- _EXERCISE GOAL_
Please retype the data below line for line and leave out every picture.

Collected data

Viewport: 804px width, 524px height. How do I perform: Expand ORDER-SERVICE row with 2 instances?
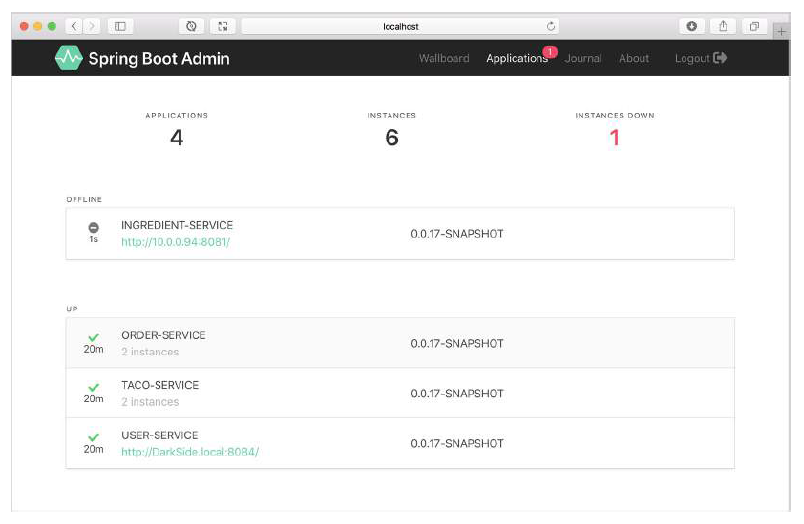coord(400,343)
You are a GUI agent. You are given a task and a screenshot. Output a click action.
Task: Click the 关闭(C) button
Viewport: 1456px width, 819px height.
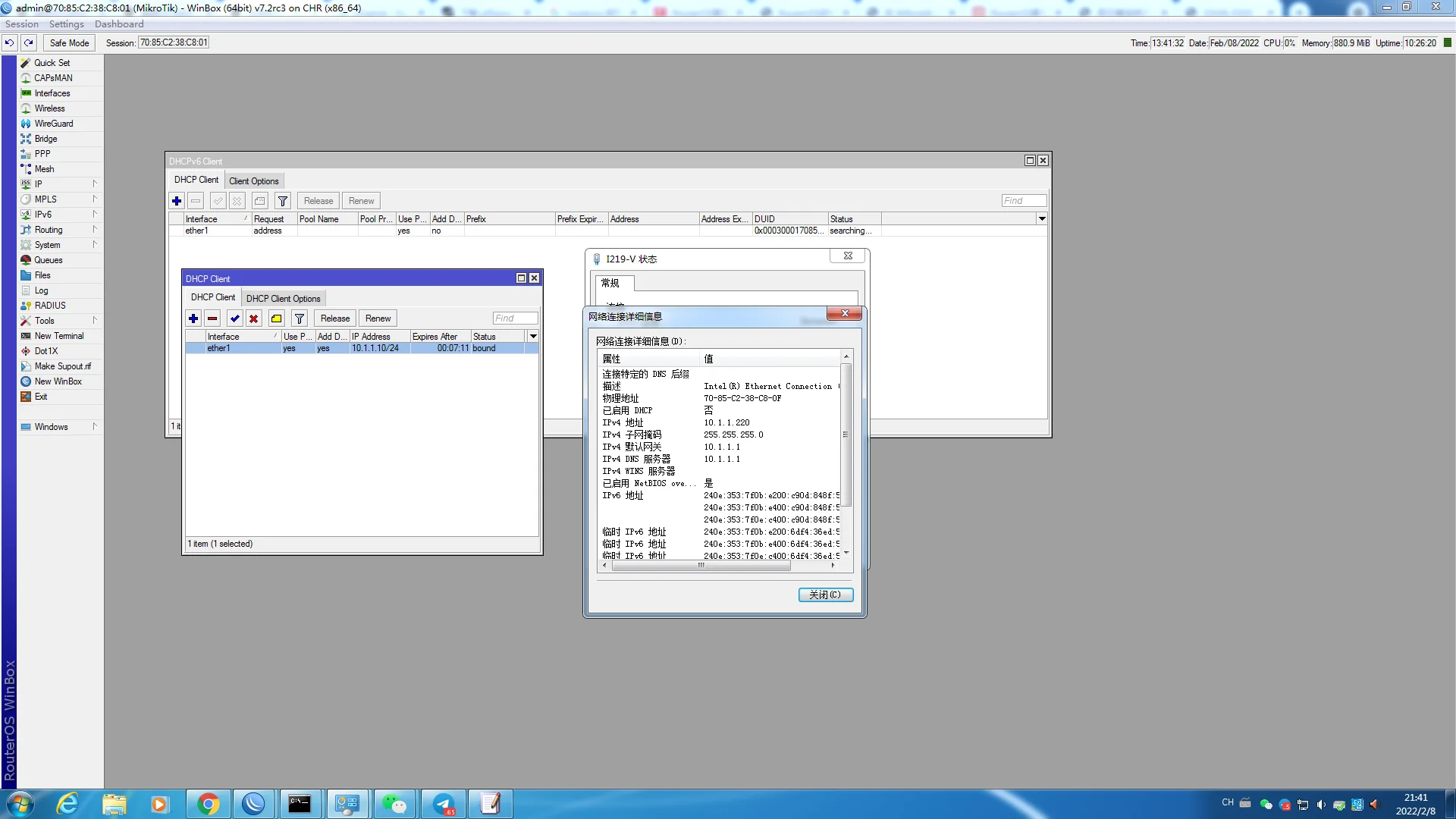pyautogui.click(x=826, y=595)
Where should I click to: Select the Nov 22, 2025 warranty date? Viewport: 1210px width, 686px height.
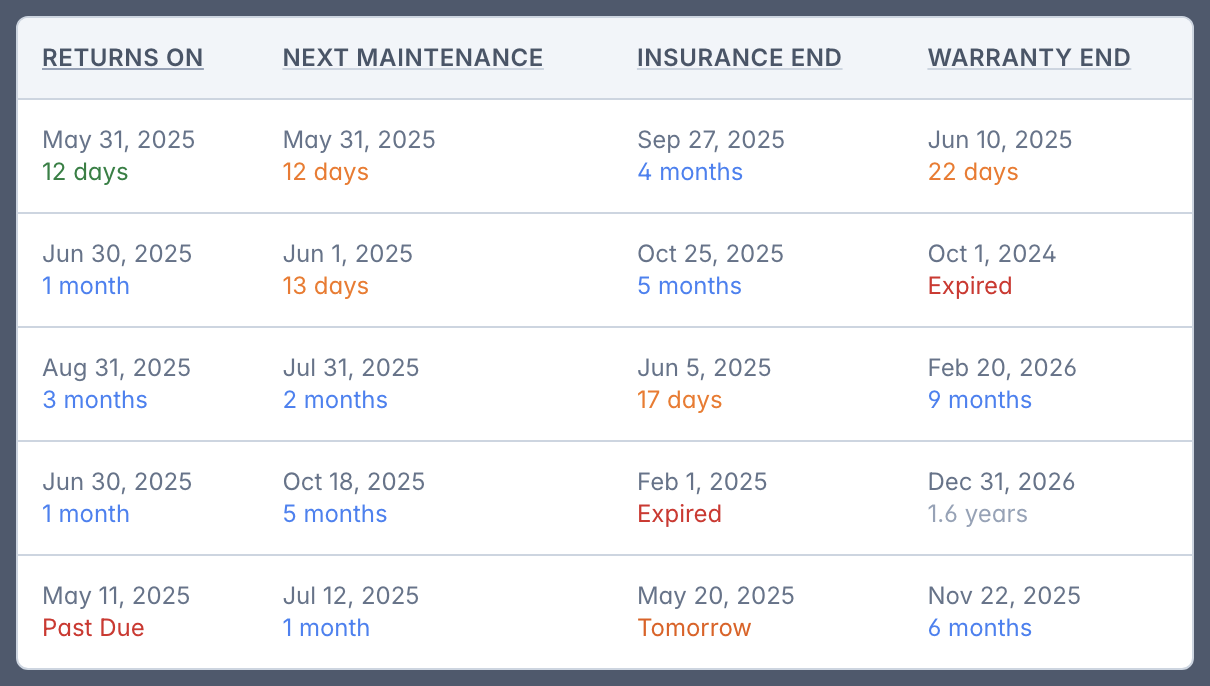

- _RESULT FOR THIS EXERCISE_
Viewport: 804px width, 524px height. How do I perform: Expand ORDER-SERVICE row with 2 instances?
coord(400,343)
You are a GUI agent. You are given a task and a screenshot. Output a click action.
Task: Click the 关闭(C) button
Viewport: 1456px width, 819px height.
pyautogui.click(x=826, y=595)
Where should I click to: Select the Nov 22, 2025 warranty date? Viewport: 1210px width, 686px height.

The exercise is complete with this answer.